A levels: Biology (E), Chemistry (C), Maths (E)
Initial Plan: Medicine
Now: BSc Biomedical Science, Manchester Metropolitan University.
"I DIDN'T get a single offer from medical schools before my A levels, so I didn't have anything to work towards. I wasn't even invited for an interview. I was very disappointed. I had wanted to be a doctor from very young.
"I was expecting three Cs for my A-levels at least. My teachers thought I overworked for my A-levels, and that was one reason why my grades weren't too good. I was averaging 17.8 hours a day during the exams.
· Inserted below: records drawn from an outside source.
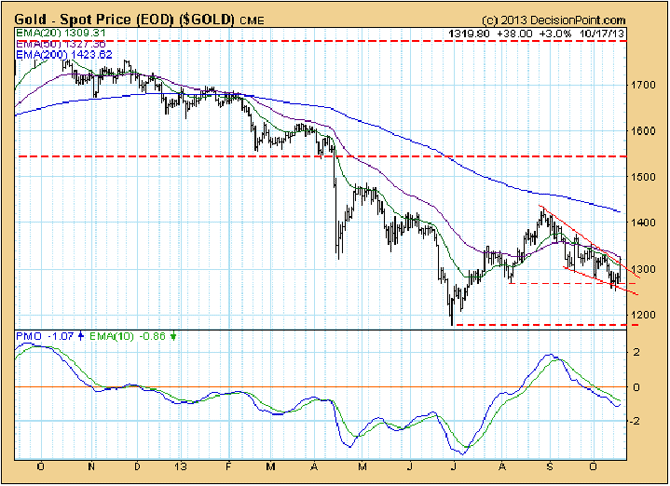
Task: Click the 'J' July marker on time axis
Action: (x=455, y=467)
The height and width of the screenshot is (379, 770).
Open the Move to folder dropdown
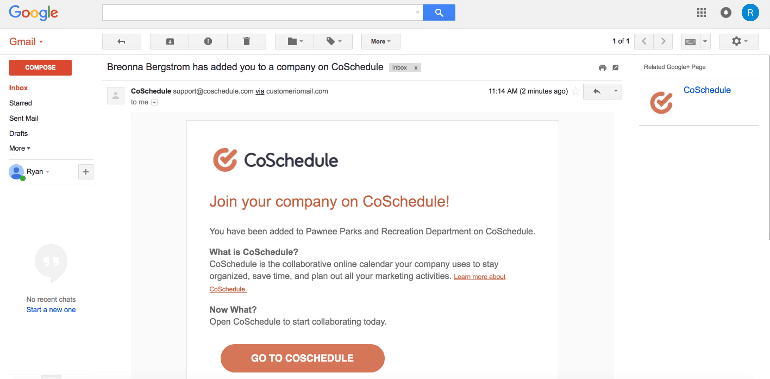coord(295,42)
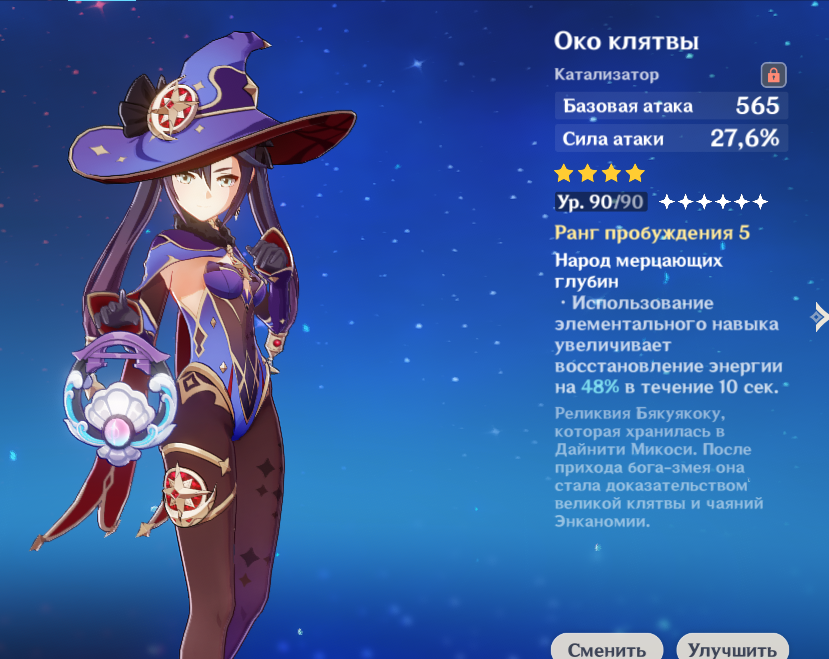This screenshot has height=659, width=829.
Task: Click the Ранг пробуждения 5 text
Action: 652,233
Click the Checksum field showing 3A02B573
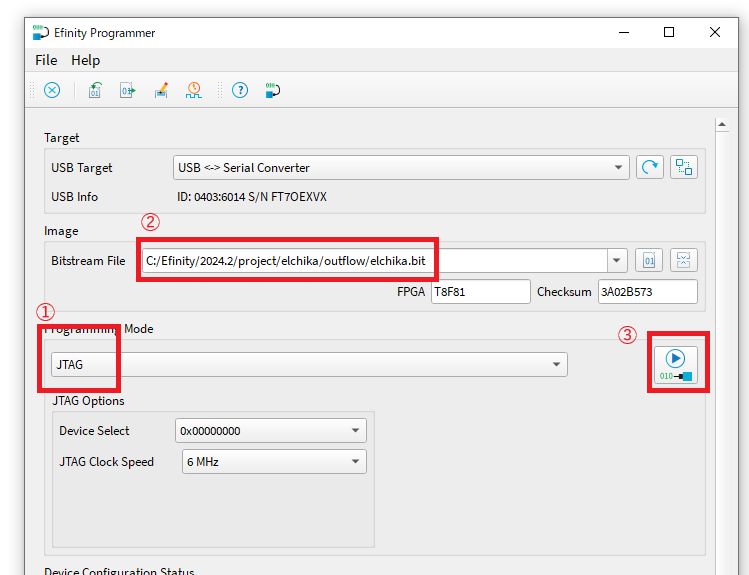This screenshot has height=575, width=749. (646, 292)
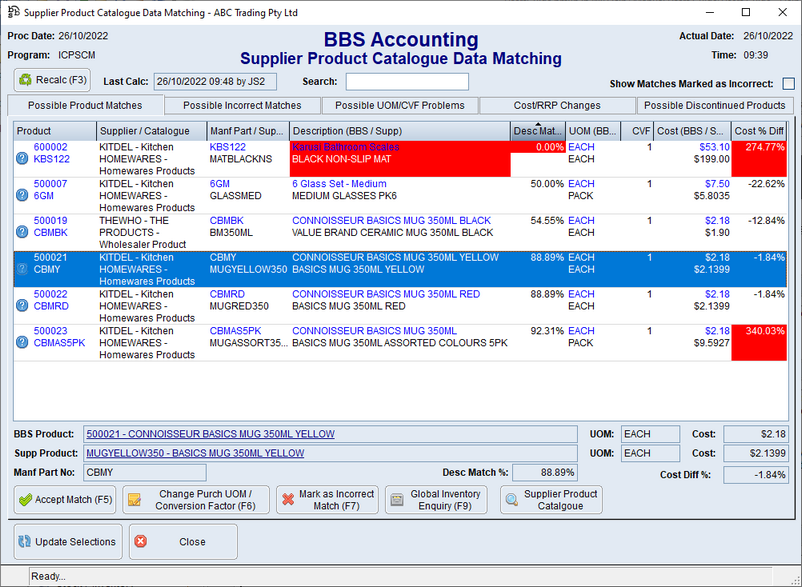Open Global Inventory Enquiry via its icon
802x587 pixels.
click(397, 500)
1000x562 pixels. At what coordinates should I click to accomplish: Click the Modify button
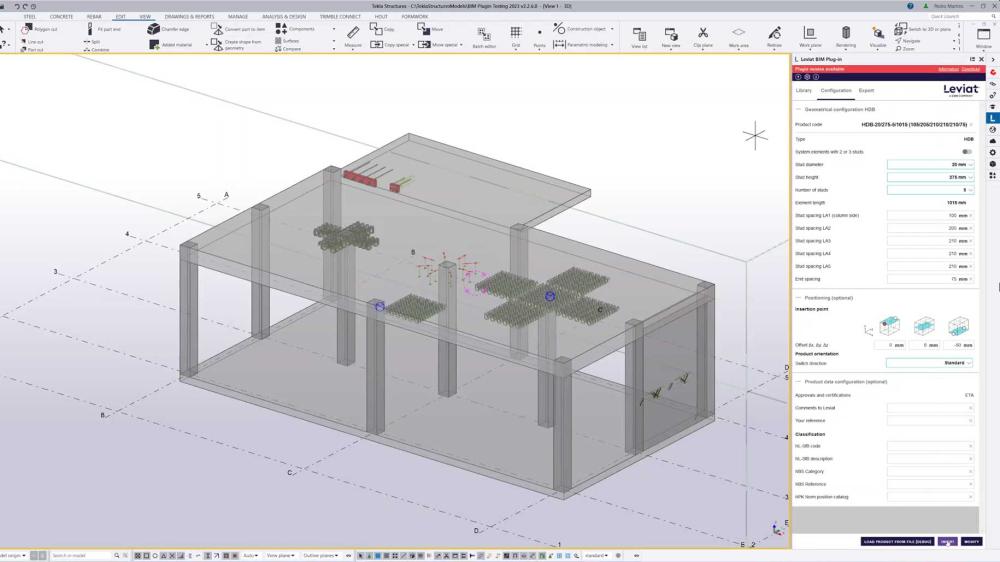(x=971, y=541)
"When I got the results I went into school, and my head said to wait for the clearing form and bring it in and they would help me fill it in. So I did that. I had to start again, so I chose about eight places with courses that looked interesting and had a link with medical sciences.
"I started ringing round and people were making me offers. Sheffield and Leicester said they would take me, but I had to fill in the form and bring it down and I decided not to. Then places starting ringing me. It was mostly during September. I had quite a few phone calls coming through.
"I ended up with 18 offers through clearing. I was well impressed. Quite a few of them were for chemistry courses, but I'm not that keen on chemistry on its own. I really wanted something that had human biology in.
"It was Manchester who got in touch with me about this new course. I felt a bit flattered. It was the last one, but I thought it sounded good. You do things like medical microbiology. The aim is to qualify you to work in a health laboratory or the pharmaceutical industry.
"I think you get over the disappointment very quickly: I don't really think about it. I put it to the back of my mind. I'm really enjoying the course: I've got good friends, the teachers are really good and the lectures are interesting. It's a good atmosphere and everything.
"But I do still really want to do medicine. I might try again after the degree. I don't really want to work in a hospital laboratory. I might go into research if I don't do medicine. It's the next best thing."